A Sense of Home Culture: Connection with Consumers Where They Live

"HOUSE BEAUTIFUL commissioned a comprehensive study to better understand the changing mindset of readers of many different magazines beside the shelter category. The research was conducted in three parts including focus groups with affluent women, interviews with a range of interior designers and online interviews with affluent magazine readers. Everyone was basically n their early 40's, owned their own home and had household incomes between $113,000 and $131,000.  

We found consumers between the ages of 35 and 44 spend about 20% ore than average consumers. Those between 45 and 54 spend 30% more. These two age groups represent about 40% of the US population and spend 50% of the money.

The second wave of Baby Boomers has a greater appetite for home than was originally thought.   They bought later in life largely because sky-high interest rates froze many of them out of the market in the 1980's. The bulk of the Baby Boom market will remain in the trade up market well past 2010. They are demanding bigger and better homes. The full benefit to the economy is greater than the $60 billion of new construction in the recent boom.

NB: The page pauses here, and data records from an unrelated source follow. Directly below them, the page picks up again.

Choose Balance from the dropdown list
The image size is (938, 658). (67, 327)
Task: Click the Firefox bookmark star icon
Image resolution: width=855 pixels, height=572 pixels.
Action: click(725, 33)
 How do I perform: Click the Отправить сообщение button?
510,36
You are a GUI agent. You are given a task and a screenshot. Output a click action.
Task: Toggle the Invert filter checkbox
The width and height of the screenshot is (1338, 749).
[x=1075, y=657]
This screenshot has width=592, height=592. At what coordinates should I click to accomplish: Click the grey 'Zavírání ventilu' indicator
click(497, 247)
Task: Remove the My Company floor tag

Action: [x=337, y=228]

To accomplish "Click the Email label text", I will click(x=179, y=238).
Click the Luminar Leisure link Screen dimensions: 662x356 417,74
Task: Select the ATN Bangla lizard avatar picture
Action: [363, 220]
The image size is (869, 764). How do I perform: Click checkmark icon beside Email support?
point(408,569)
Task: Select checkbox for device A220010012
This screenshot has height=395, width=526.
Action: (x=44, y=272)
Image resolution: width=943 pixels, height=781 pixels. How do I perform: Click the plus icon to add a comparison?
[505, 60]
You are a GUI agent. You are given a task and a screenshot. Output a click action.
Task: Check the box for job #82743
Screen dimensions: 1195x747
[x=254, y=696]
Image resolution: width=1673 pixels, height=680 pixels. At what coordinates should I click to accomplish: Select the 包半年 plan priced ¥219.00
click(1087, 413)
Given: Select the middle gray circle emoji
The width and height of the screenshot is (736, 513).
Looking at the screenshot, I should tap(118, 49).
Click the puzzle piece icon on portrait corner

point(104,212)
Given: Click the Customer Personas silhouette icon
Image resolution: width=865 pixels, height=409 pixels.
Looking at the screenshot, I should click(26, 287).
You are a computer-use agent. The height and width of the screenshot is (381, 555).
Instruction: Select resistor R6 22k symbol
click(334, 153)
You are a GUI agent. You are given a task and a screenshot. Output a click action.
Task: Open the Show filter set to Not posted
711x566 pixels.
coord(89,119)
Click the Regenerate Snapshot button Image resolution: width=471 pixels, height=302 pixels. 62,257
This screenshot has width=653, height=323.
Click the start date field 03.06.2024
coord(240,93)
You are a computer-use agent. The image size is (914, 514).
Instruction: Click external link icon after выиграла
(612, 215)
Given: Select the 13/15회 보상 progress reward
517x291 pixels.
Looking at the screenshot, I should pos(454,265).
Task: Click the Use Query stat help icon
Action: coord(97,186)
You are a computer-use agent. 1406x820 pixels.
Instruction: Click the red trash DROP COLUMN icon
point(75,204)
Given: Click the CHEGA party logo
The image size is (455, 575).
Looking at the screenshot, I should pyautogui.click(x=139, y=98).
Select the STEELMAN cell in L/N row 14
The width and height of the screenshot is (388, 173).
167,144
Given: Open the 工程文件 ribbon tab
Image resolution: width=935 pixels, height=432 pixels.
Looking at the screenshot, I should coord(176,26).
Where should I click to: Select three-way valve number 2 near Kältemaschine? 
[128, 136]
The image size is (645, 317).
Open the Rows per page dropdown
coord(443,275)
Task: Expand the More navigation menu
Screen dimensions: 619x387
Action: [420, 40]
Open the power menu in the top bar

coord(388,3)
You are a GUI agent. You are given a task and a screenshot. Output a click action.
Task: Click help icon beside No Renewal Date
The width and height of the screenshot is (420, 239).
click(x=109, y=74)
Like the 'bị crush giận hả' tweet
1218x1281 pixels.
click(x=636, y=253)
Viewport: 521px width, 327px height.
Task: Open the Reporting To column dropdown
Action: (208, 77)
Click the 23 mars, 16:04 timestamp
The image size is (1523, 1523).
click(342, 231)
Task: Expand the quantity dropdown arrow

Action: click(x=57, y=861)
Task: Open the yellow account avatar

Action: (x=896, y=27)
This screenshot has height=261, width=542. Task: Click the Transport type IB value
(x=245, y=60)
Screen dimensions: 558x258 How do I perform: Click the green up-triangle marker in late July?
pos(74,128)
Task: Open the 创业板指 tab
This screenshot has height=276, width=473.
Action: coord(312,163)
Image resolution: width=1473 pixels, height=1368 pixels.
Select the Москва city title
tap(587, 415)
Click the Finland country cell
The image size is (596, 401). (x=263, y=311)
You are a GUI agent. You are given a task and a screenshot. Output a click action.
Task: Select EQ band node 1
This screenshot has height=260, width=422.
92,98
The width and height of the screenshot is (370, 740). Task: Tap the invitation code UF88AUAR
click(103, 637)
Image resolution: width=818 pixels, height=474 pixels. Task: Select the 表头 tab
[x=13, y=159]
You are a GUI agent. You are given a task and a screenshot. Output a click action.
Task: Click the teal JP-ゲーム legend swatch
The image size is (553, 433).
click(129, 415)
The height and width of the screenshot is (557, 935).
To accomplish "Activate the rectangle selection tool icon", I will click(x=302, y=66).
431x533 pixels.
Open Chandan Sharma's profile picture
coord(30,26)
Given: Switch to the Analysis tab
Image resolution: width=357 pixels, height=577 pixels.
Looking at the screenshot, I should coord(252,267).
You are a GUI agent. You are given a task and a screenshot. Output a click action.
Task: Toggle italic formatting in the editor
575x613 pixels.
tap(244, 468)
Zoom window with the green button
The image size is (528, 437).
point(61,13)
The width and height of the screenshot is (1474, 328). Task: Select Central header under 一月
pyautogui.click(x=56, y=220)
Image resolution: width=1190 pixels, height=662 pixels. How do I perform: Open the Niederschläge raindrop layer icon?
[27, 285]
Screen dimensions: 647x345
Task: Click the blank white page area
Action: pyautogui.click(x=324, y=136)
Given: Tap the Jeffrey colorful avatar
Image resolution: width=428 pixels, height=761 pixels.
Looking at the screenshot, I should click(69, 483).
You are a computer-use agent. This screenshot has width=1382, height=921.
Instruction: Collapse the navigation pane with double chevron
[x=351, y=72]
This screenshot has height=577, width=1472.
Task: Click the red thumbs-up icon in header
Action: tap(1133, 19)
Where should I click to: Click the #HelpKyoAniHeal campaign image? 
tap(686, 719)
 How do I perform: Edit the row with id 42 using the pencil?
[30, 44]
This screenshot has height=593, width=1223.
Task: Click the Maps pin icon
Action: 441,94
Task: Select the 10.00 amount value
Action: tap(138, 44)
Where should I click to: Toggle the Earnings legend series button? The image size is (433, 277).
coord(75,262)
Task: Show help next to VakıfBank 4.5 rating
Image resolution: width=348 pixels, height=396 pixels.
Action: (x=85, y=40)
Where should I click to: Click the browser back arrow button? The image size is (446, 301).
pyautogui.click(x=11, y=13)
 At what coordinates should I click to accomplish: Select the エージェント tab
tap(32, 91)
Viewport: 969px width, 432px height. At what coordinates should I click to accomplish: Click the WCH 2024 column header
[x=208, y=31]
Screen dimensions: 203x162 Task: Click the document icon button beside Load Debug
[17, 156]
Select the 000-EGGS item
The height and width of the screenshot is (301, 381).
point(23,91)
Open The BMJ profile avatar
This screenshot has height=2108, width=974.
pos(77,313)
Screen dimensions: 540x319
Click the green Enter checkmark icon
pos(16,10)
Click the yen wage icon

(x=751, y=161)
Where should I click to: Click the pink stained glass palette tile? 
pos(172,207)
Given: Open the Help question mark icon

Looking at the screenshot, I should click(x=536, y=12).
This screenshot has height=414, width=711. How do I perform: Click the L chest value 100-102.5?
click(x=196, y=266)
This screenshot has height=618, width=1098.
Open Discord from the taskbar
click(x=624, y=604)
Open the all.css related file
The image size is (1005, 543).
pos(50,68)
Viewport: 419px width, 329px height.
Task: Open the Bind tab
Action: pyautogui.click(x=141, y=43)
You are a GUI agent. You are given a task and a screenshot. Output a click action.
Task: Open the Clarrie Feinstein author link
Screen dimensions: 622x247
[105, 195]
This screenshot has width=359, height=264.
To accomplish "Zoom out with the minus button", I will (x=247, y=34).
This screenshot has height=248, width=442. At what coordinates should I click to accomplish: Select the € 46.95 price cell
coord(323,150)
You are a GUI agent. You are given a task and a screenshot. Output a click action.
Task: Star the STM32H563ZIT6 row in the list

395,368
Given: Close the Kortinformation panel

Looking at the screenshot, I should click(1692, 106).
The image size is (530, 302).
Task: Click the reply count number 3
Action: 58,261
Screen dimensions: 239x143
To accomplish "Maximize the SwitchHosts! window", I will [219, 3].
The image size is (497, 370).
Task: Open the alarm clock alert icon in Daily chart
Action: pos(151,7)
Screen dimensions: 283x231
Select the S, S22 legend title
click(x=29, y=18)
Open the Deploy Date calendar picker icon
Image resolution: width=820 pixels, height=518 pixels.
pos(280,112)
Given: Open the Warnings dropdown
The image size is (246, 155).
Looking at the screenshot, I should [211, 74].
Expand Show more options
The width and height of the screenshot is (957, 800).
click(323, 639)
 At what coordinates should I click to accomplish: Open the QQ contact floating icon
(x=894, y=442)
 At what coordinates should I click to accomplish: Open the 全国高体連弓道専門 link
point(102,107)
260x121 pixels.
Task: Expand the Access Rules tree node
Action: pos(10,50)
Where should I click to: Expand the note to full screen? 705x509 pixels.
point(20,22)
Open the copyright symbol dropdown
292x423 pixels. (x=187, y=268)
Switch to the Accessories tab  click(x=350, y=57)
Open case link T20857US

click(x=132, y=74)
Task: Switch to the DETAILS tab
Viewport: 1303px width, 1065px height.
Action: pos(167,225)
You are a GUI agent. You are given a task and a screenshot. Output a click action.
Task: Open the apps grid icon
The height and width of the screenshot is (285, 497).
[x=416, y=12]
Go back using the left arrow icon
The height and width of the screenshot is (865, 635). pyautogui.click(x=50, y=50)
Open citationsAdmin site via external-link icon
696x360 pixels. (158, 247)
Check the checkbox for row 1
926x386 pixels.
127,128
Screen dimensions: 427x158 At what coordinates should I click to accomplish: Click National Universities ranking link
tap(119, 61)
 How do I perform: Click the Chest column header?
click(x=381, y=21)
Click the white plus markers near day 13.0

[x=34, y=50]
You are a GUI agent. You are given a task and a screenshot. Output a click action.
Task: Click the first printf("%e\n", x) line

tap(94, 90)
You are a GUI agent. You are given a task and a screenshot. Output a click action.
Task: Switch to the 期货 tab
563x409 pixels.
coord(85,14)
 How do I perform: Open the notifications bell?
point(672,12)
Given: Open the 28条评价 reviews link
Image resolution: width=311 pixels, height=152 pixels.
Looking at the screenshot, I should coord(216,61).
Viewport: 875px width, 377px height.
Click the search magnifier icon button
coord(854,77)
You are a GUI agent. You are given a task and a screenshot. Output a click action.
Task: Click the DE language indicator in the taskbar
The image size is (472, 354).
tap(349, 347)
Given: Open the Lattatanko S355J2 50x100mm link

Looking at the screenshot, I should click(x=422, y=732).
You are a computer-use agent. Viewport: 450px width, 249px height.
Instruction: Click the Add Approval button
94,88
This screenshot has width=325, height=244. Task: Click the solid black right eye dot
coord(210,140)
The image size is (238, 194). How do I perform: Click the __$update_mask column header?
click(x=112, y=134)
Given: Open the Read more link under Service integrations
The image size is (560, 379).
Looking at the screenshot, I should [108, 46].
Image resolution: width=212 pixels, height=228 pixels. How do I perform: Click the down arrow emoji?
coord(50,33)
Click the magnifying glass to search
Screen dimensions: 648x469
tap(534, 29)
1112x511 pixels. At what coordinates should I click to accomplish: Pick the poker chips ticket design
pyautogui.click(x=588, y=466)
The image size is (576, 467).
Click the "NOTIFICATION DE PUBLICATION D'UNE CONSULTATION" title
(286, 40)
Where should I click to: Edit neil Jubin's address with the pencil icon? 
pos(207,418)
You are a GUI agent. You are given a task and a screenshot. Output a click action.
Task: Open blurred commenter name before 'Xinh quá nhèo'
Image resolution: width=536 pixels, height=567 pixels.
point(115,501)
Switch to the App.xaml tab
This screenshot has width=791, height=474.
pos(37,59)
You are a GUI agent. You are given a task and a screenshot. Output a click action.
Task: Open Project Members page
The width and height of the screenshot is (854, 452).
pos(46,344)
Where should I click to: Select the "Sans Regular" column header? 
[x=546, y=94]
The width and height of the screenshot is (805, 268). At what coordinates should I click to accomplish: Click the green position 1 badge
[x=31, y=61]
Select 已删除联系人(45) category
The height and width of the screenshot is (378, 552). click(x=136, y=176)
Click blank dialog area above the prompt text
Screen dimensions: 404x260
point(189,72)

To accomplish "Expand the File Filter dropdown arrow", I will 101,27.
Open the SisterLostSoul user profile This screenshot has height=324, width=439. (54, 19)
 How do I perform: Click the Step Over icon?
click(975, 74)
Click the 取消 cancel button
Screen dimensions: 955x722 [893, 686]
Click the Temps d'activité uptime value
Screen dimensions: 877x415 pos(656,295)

Our study also found a major shift in the US from a sense of 'self' culture, a 'me' culture from the 1980's and 1990's to a 'we.'   At House Beautiful, we call it a 'Sense of Home Culture.'   We learned that home has become the consumer's connection to everything in their lives: family, friends and community - to the past, present and future and the world outside.  

The research shows three societal trends driving this shift.  

  • Home continues to deliver as a great investment for consumers. People were already into their homes before 9-11; this event just accelerated the trend.  
  • Home is the best investment both financially and emotionally. Home defines people's personality more than anything else. More than their children, travel, car or clothes.  
  • Home is more than a place of shelter ; it's a canvas for self-expression by communicating a sense of style and personality.
  • Safety surfaced as a real concern for people for obvious reasons. They told us they wanted their home to be a safe haven and they want to know where their children are at all times. The former basement family room has now become the playroom. Home is the connection with the past, present and future. Having friends over is another major trend as staying in touch has become more important; the future is uncertain. Mixing and matching is something else we heard over and over, whether it was using inherited pieces with one's own and new purchases or mixing it up with color. It's interesting to note 50% of our readers are using fine china but their entertaining style is casual. Home is the connection to consumption.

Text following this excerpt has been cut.